The issue of 'authenticity' inevitably surfaces when ethnic foods of any type, Chinese or other, are evaluated. I have often wondered to what extent "foodie snobbism" is at work.  Food dishes, like language, evolve over time and differ over space. Can there be a single recipe that is the authentic version for a dish? Who 'decides,' and using what yardstick, whether a dish is 'authentic'? And, is authenticity the end all which trumps even 'great taste'?
      I recently stumbled upon an arcane but thought-provoking analysis of this issue as it applies to recipes in Chinese American cookbooks, past and present:  "Authentic” Chinese Food: Chinese American Cookbooks and the Regulation of Ethnic Identity   It is a revised version of Malindo Lo's 2000 master’s thesis in Regional Studies-East Asia at Harvard that was presented at the Association for Asian American Studies conference in 2001.

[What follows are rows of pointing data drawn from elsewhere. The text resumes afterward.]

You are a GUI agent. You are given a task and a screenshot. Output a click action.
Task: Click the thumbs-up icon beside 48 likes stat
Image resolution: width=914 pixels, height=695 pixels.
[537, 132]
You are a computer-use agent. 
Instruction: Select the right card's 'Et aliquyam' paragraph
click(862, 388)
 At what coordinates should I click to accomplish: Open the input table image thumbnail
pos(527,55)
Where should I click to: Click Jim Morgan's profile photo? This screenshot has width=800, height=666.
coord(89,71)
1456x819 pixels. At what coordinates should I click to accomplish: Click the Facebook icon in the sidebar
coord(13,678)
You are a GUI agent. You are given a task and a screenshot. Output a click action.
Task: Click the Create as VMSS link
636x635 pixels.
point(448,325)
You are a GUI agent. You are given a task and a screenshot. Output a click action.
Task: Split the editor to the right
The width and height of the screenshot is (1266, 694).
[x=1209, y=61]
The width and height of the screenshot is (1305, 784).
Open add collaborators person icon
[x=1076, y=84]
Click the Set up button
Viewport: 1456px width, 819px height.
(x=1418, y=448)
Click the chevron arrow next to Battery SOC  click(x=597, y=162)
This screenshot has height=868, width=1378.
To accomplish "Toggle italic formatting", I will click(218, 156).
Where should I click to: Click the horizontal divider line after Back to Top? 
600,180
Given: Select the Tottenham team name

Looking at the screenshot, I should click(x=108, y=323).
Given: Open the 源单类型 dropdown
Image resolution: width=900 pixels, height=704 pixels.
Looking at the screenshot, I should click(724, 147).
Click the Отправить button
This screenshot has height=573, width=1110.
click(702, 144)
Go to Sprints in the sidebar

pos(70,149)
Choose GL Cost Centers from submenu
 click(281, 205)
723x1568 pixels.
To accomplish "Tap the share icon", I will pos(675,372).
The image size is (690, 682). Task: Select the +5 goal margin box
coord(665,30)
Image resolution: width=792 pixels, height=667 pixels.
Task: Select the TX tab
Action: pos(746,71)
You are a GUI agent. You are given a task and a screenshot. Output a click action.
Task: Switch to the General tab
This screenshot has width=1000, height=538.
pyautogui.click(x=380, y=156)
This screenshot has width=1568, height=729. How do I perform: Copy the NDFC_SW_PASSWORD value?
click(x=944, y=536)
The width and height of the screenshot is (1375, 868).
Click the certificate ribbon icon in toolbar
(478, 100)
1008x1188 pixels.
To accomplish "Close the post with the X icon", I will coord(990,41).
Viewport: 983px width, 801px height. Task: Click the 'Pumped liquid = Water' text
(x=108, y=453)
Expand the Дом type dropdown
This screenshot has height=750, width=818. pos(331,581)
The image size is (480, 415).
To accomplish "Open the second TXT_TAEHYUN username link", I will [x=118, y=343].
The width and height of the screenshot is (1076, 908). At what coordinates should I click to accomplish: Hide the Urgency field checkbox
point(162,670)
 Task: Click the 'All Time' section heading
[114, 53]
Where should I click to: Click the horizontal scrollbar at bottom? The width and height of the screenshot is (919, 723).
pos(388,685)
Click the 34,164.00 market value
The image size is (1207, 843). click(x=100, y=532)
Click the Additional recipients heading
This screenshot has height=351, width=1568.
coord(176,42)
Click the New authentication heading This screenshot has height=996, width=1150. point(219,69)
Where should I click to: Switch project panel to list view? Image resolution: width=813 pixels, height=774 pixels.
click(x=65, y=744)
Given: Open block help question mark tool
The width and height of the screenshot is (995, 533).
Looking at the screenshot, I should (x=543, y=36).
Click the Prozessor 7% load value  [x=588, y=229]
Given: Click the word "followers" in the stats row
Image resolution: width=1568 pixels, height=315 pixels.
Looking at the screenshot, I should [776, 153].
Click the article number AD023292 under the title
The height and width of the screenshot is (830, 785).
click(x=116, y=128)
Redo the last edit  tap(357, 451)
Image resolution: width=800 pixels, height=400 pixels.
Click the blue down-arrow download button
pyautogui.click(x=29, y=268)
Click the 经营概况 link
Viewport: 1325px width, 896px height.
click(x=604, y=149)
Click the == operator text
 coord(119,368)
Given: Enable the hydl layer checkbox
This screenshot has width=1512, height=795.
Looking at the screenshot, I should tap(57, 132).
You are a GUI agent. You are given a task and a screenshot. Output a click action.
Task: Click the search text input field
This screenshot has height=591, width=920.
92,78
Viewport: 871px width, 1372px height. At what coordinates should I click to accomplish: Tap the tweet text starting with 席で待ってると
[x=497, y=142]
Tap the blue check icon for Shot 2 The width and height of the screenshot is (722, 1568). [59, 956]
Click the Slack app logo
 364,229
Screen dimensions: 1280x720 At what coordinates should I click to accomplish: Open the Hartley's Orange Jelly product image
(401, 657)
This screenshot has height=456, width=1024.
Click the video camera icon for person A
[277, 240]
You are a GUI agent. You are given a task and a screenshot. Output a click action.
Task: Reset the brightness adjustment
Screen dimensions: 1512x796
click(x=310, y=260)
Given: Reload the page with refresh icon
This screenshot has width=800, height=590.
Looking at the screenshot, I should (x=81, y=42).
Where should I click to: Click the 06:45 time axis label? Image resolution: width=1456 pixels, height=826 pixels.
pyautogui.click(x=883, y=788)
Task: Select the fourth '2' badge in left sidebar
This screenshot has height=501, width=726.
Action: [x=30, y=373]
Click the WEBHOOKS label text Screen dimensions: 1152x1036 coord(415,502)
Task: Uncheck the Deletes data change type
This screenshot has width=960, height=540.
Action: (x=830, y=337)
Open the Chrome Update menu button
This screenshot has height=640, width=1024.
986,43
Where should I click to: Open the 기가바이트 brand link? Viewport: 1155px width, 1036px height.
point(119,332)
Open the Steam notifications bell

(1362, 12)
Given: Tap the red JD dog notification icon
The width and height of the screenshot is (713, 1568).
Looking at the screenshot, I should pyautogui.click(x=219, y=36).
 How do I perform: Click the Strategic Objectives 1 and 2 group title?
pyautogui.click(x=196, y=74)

      Here are a few brief excerpts worth chewing on:
... “authentic,” ... functions as a norm or ideal against which cultural practices having to do with food are compared. The idea of the “authentic” thus produces foods, practices, and people who are constrained by that ideal. It demarcates those who fit within the regulated space of the authentic from those who do not; it separates the “authentic” Chinese from the “inauthentic” (Chinese) American.
     "In many Chinese cookbooks published in America, the word “exotic” is used over and over, resulting in the representation of a cuisine that is unknowable yet simultaneously subject to Western authority.... the reader is confronted by the constant, contradictory reiteration of Chinese food as complex and baffling, but which can nonetheless be easily mastered by the Western chef who follows the instructions presented.
... If Orientalism is “a Western style for dominating, restructuring, and having authority over the Orient,” are these Chinese American cookbook authors merely complicit in the Orientalist enterprise? Their presentations of Chinese cuisine are often overt attempts to dominate and restructure—to authorize—particular versions of Chinese culture.